The premise that “infinite value” is possible, is an assumption.
This seems a bit like the presumption that “divide by zero” is possible. Assigning a probability to the possibility that divide by zero results in a value doesn’t make sense, I think, because the logical rules themselves rules this out.
However, if I look at this together with your earlier post (http://web.archive.org/web/20230317162246/https://www.lesswrong.com/posts/dPCpHZmGzc9abvAdi/orthogonality-thesis-is-wrong):
I think I get where you’re coming from in that if the agent can conceptualise that (many) (extreme) high-value states are possible where those values are not yet known to it, yet still plans for those value possibilities in some kind of “RL discovery process”, then internal state-value optimisation converges on power-seeking behaviour — as optimal for reaching the expected value of such states in the future (this further assumes that the agent’s prior distribution lines up – eg. assumes unknown positive values are possible, does not have a prior distribution that is hugely negatively skewed over negative rewards).

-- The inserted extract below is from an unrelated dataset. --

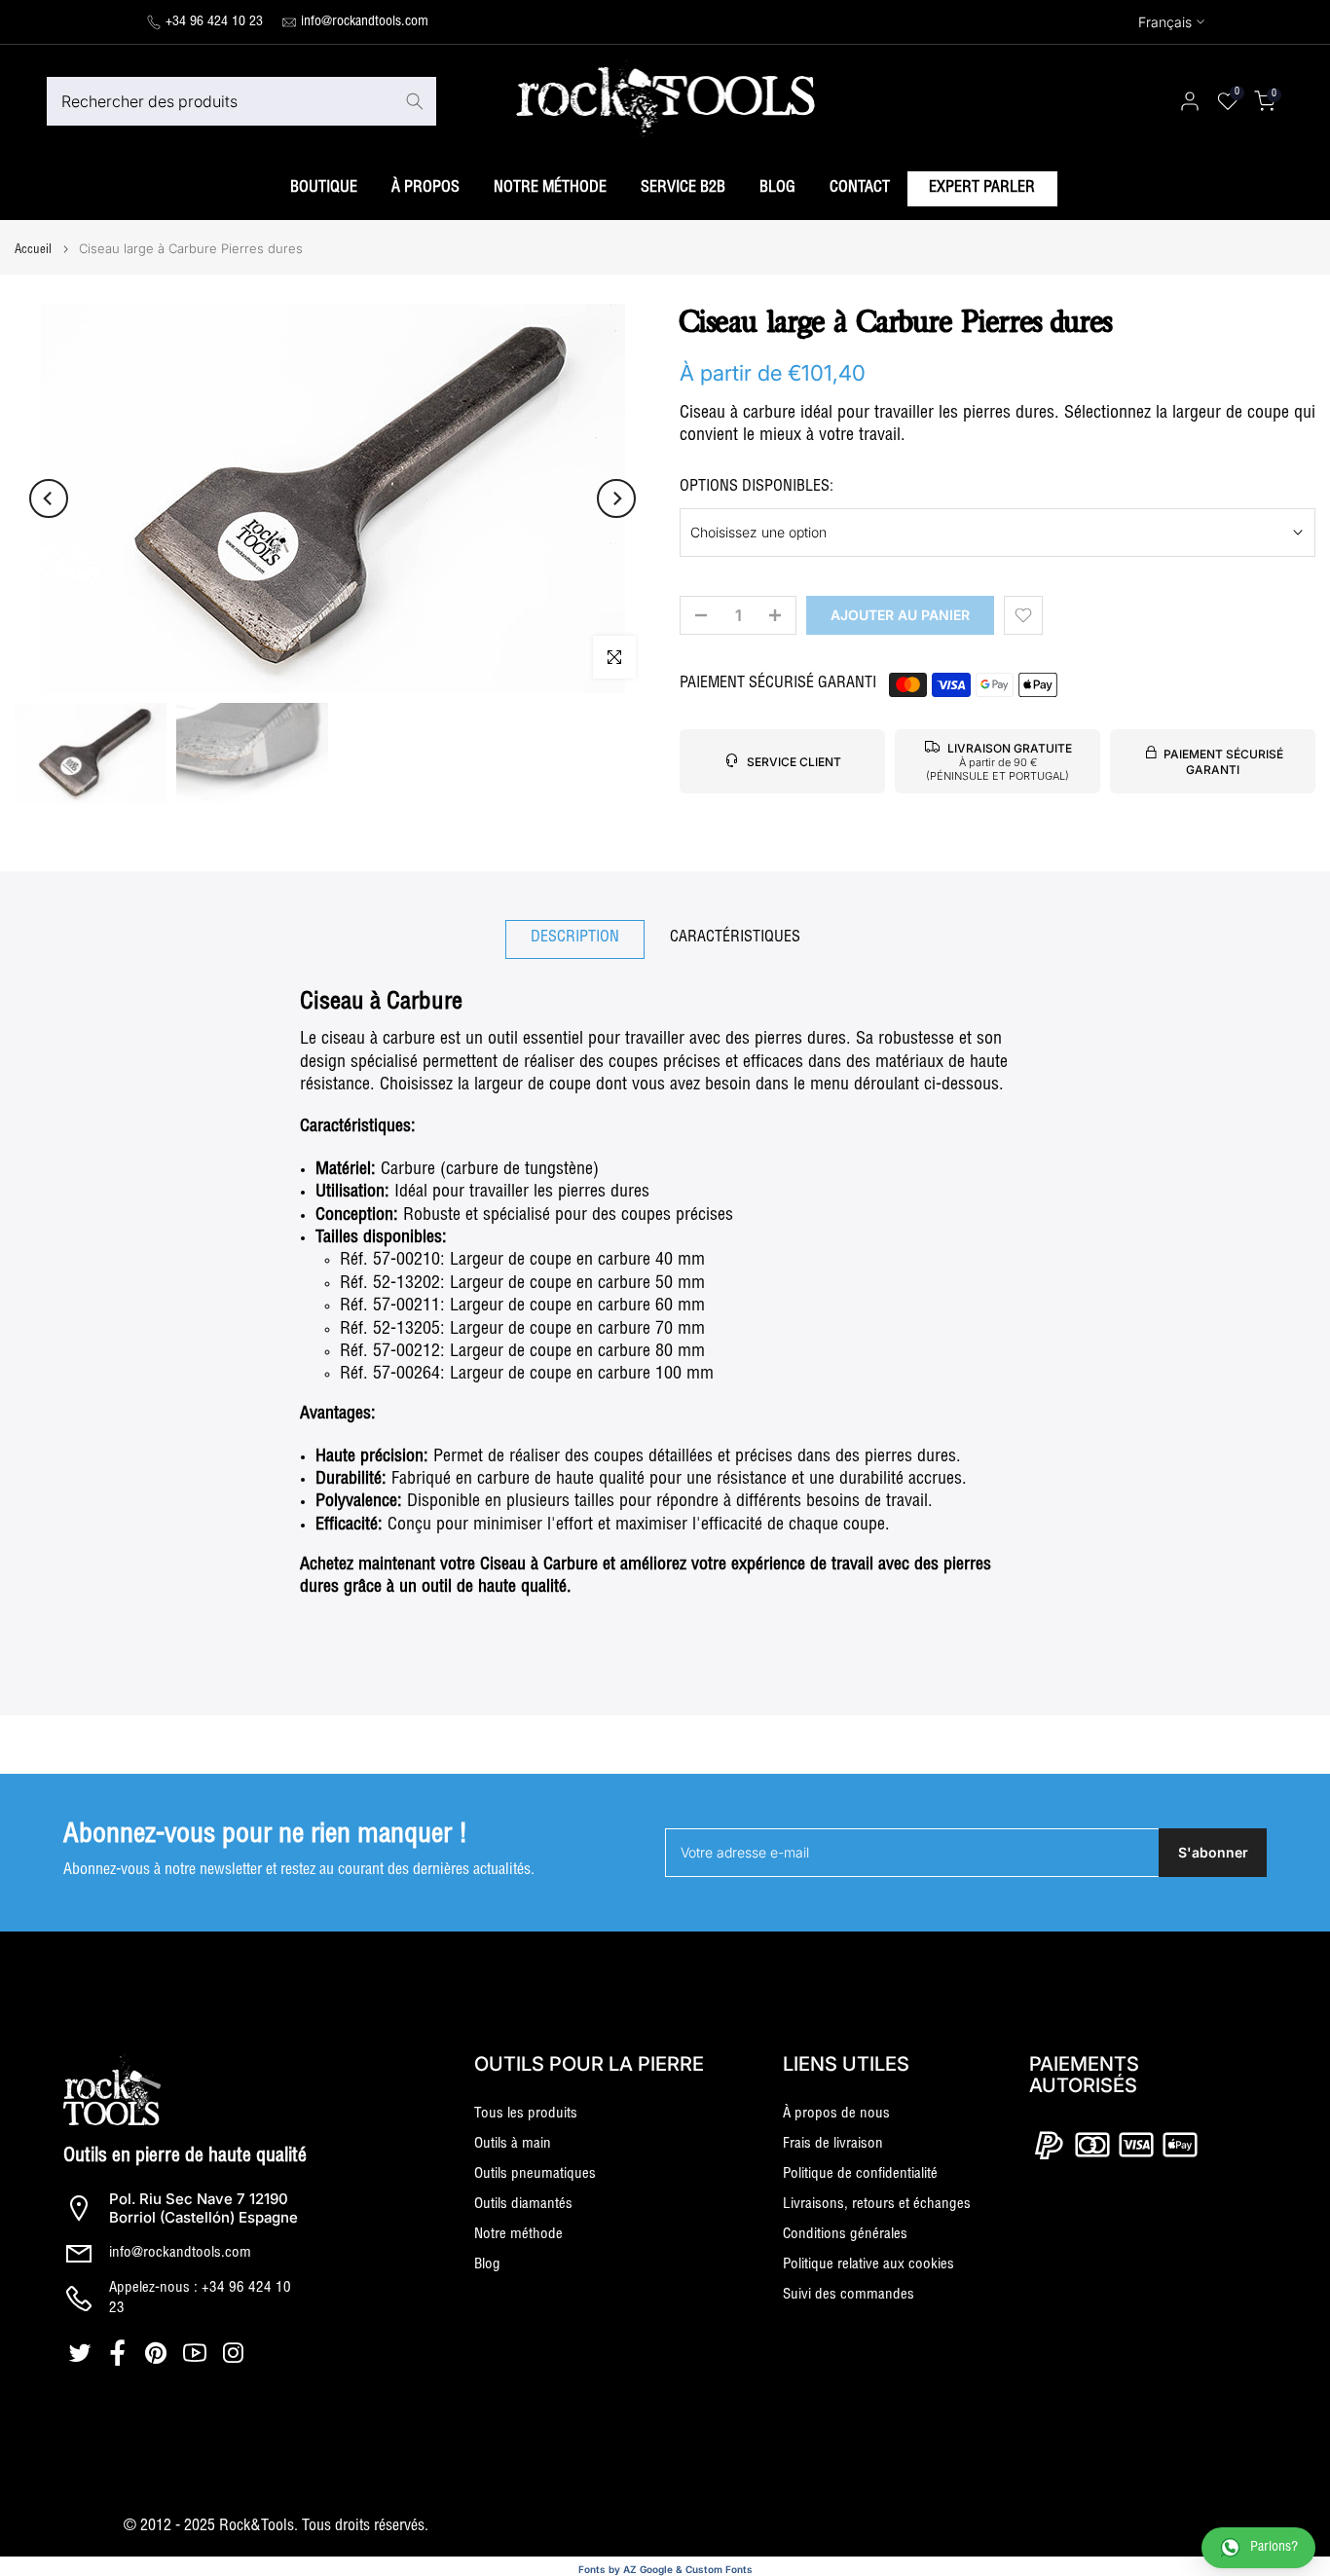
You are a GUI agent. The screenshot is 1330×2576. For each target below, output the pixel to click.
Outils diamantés (523, 2204)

I think initially specifying premises such as these more precisely initially ensures the reasoning from there is consistent/valid. The above would not apply to any agent, nor even to any “AGI” (a fuzzy term; I would define it more specifically as “fully-autonomous, cross-domain-optimising, artificial machinery”
He didn’t say that “infinite value” is logically impossible. He desdribed it as an assumption.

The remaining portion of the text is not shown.